The Russian defence minister has accepted an invitation to meet with UK Defence Secretary Ben Wallace amid tensions over Ukraine, it is understood.
Mr Wallace extended an invitation to his Russian counterpart, Sergei Shoigu, to visit London to discuss mutual security earlier this week.
Mr Shoigu has offered to meet in Moscow instead, given the last bilateral defence talks between the countries took place in London.
A senior defence source said: "The Defence Secretary is glad that Russia has accepted the invitation to talk with his counterpart.
"Given the last defence bilateral between our two countries took place in London in 2013, Russian Defence Minister Sergei Shoigu has offered to meet in Moscow instead.
"The Secretary of State has been clear that he will explore all avenues to achieve stability and a resolution to the Ukraine crisis. We are in communication with the Russian government."
Mr Wallace told MPs the Prime Minister has been "clear" that any "destabilising action by Russia in Ukraine would be a strategic mistake" and "have significant consequences".
Commons Defence Committee chairman Tobias Ellwood warned a Russian incursion could be "imminent" as President Vladimir Putin looked to exploit Western weakness.
"Putin is taking full advantage of a weakened West. We are looking risk-averse, somewhat timid," he told the BBC Radio 4 Today programme.
Watch: Why is Ukraine not a member of NATO?
"Putin's ultimatum demanding NATO push back, of course, that was dismissed but that's given him the pretext to say that there is an aggressor and that he must act.
"We see these combat-ready troop formations. He has actually boxed himself into a corner because so much effort has been put into this.
"He also recognises that he will never again be as strong as this to take advantage of the West’s weakness. I suspect that an invasion is now imminent."
The chairman of the Foreign Affairs committee told BBC Breakfast the UK should be ready to give Ukraine financial support.
Watch: What does Russia want from NATO?
Tom Tugendhat said Ukraine needs money to be prepared for an invasion.

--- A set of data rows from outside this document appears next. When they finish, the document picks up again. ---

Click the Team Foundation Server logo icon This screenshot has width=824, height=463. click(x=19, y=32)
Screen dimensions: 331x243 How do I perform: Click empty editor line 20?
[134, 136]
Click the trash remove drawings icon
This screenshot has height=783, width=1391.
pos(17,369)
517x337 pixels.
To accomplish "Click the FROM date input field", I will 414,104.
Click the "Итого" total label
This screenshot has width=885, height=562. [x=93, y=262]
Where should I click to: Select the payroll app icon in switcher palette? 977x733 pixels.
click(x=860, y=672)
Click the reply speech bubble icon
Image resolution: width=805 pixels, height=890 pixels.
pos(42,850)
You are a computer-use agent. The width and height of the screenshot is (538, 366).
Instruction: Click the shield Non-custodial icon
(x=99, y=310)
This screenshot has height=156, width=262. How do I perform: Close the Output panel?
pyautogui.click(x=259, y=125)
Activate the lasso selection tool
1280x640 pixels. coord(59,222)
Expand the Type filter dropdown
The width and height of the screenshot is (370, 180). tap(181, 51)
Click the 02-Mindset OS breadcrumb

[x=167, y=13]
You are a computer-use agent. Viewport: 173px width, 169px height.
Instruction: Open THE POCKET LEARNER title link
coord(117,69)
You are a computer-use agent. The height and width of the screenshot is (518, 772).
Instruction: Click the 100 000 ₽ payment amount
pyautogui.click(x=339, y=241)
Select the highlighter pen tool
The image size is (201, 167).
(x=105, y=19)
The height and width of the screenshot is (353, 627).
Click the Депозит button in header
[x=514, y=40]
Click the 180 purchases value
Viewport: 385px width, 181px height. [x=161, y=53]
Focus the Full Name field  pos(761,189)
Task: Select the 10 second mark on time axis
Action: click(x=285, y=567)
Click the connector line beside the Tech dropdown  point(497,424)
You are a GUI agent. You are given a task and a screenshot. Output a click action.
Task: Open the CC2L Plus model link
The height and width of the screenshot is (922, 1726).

"I'd like to see all of us going further, because one of the things that's delaying the ability of the Ukrainian people to mobilise their armed forces to meet any such invasion is, that has a huge effect on any country's economy," he said.
"If you take hundreds of thousands of people out of the workforce in order to stand guard they will have a real impact on jobs and lives in other sectors.
"We saw that over lockdown over the last couple of years – the impact that has. So, we need to be ready to support the Ukrainian people financially as well, and that may be with loan guarantees and things like that."